EXERCISE AIM: In the listing, copy the lines from the one containing "This screenshot has height=874, width=1372." through the one containing "Image resolution: width=1568", inclusive, swapping "dropdown" for "drop-down list" and changing nothing else. Give only those lines.

RECORDED INFORMATION:
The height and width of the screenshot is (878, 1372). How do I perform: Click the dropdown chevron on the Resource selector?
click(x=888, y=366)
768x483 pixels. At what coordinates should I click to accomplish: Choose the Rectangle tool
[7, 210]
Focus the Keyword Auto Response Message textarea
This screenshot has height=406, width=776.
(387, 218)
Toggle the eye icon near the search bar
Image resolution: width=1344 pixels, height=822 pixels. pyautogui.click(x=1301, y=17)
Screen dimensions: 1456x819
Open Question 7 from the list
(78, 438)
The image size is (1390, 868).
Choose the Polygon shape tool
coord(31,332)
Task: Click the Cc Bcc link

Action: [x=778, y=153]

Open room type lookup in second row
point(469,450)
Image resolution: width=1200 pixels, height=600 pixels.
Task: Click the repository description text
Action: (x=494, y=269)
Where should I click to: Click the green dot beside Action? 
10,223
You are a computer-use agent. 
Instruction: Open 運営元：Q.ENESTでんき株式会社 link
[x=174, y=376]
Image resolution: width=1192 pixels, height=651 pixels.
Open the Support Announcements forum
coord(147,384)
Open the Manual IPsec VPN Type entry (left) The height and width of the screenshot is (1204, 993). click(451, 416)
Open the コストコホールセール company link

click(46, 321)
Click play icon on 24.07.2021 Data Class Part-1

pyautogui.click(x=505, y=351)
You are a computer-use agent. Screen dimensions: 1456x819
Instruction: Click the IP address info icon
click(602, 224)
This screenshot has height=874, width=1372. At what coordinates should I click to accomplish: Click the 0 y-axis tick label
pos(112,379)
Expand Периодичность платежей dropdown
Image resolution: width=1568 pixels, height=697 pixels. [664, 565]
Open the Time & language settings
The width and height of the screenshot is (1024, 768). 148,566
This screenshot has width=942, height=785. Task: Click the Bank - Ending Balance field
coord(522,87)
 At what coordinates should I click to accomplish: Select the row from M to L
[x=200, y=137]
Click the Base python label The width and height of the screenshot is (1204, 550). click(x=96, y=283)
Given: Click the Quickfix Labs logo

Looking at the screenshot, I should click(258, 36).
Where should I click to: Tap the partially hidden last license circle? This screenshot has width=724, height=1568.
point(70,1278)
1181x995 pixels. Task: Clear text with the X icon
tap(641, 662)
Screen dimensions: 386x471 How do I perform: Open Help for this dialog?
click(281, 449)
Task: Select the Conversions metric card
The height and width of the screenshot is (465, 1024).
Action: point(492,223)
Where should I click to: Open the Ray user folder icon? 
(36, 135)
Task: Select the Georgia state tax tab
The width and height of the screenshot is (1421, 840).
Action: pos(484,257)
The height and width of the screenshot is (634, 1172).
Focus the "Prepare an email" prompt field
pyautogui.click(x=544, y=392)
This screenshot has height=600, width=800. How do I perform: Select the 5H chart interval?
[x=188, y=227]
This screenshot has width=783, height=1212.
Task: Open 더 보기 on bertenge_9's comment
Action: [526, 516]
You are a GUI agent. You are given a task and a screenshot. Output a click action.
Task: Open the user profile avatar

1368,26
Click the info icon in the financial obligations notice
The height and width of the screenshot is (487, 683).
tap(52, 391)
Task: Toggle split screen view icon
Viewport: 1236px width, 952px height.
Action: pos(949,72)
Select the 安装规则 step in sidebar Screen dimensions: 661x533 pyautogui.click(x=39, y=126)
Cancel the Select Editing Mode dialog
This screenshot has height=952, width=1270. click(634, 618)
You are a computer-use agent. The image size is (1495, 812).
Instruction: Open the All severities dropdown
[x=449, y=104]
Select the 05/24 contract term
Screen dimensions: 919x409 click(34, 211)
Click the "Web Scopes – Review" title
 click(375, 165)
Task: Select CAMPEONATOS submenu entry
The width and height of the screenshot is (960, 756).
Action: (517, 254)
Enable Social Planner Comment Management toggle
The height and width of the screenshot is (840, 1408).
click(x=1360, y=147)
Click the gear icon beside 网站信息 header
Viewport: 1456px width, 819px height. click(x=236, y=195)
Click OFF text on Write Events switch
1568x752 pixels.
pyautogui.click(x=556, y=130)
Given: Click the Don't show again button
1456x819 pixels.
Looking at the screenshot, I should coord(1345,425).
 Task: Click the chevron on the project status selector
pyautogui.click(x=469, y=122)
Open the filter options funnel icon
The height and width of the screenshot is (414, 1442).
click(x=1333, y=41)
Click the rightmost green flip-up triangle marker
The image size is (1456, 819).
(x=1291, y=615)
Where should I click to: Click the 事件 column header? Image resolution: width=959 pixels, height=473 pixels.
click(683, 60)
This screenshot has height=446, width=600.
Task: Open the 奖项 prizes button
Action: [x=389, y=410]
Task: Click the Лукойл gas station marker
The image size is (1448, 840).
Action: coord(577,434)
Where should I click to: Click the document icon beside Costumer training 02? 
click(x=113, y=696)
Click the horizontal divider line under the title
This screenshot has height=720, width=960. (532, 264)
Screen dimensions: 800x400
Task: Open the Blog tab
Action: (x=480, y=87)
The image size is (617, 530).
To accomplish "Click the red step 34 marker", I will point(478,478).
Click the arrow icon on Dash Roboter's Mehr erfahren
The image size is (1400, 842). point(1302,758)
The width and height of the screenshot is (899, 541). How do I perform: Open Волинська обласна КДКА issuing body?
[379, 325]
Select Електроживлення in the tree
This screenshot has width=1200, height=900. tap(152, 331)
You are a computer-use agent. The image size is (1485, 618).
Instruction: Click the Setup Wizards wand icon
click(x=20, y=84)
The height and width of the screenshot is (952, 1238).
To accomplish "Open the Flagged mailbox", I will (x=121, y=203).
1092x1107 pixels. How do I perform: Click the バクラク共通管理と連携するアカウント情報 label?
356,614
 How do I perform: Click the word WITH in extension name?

TASK OUTPUT:
This screenshot has height=874, width=1372. At what coordinates should I click to accomplish: Click the 0 y-axis tick label
pos(112,379)
Expand Периодичность платежей drop-down list
Image resolution: width=1568 pixels, height=697 pixels. [664, 565]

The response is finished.